Patient Safety Awareness Week

How Does Nursing Burnout and Work Environment Impact Patient Safety?

"RNs should be a primary target population for burnout prevention programs and for hospital initiatives to promote better well-being at work at an organization level for better patient outcome and patient safety.”

Nurse burnout and work environment are key factors in patient safety grades.

The authors of a recent study examined nurse-reported patient safety grades and their relationship with nurse burnout and work environment and reported their findings in the Journal of Nursing Care Quality.

“Nurses with low burnout and better work environments could concentrate more on their jobs, do their best to prevent errors, have a better overall attitude toward patient safety, and strive to give ‘safe’ care,” the authors write. “Therefore, RNs should be a primary target population for burnout prevention programs and for hospital initiatives to promote better well-being at work at an organization level for better patient outcome and patient safety.”

Burnout is prevalent, with negative consequences that include lower patient satisfaction, reduced health outcomes, and increased cost of care, according to the authors. It even changes a person’s brain structure and disrupts cognitive functions.

Researchers sent an electronic survey to nearly 60,000 registered nurses in Alabama. They received 1,730 responses, of which 928 met all the inclusion criteria.
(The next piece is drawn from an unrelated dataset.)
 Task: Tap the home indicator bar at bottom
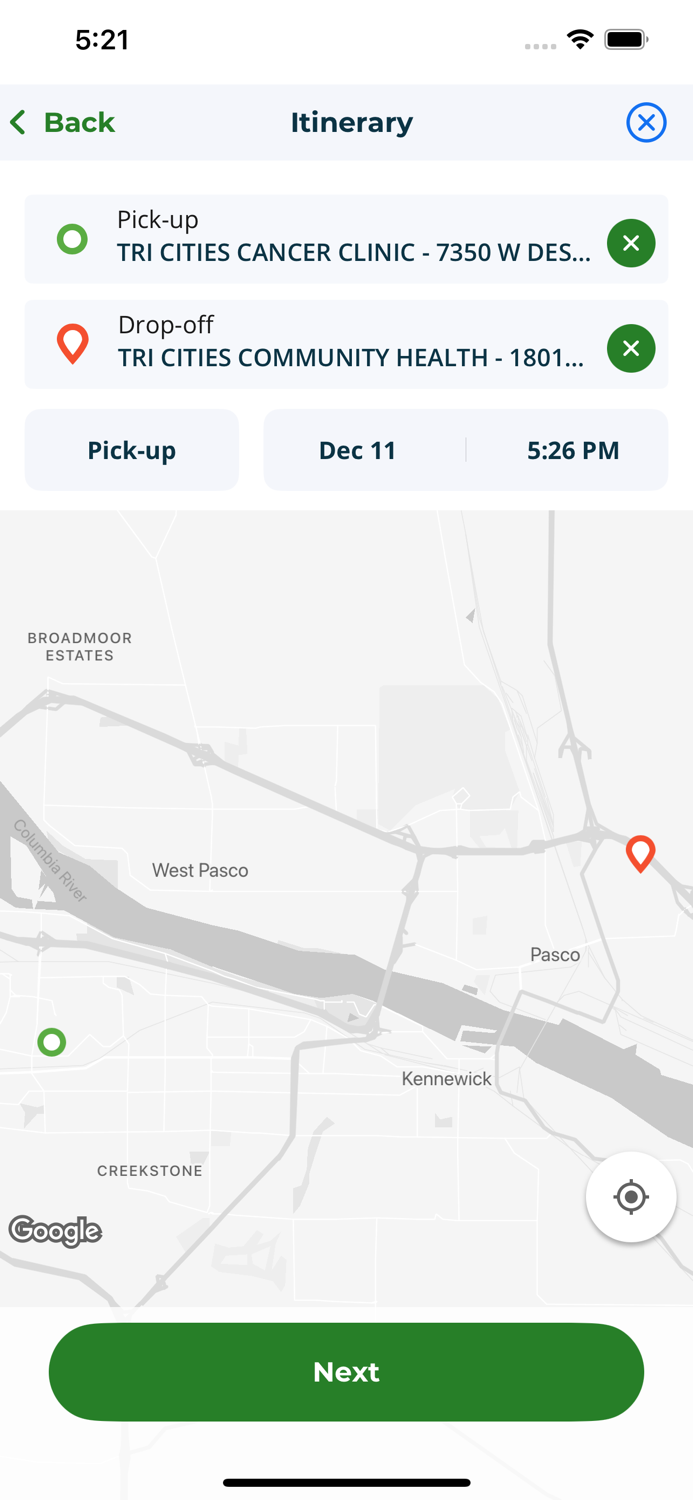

What did they learn? Among the key findings:

  • 60 percent reported high personal burnout levels
  • 54 percent reported high work-related burnout
  • 37 percent reported client-related burnout
  • 69.5 percent rated their unit’s patient safety grade as positive
  • 25.2 percent called it neutral
  • 5.3 percent scored their unit’s patient safety grade negatively

The odds of reporting higher patient safety grades decreased as all three types of burnout increased, according to the researchers. The high rates of personal and work-related burnout, but low levels of client-related burnout, were “congruent with” another similar study.

“Even when nurses experienced burnout, they did not perceive that burnout came from clients/patients,” the authors write.

Work environment had a great impact on the patient safety grade nurses assigned. The authors cite other similar studies which found better work environments led to lower patient mortality and lower deaths from a treatable complication in a hospital setting.

The average age for respondents was 40 years. They averaged 12 years of experience, including eight in their current hospital and six in their current unit. Eighty-eight percent of respondents were female and 80 percent were white.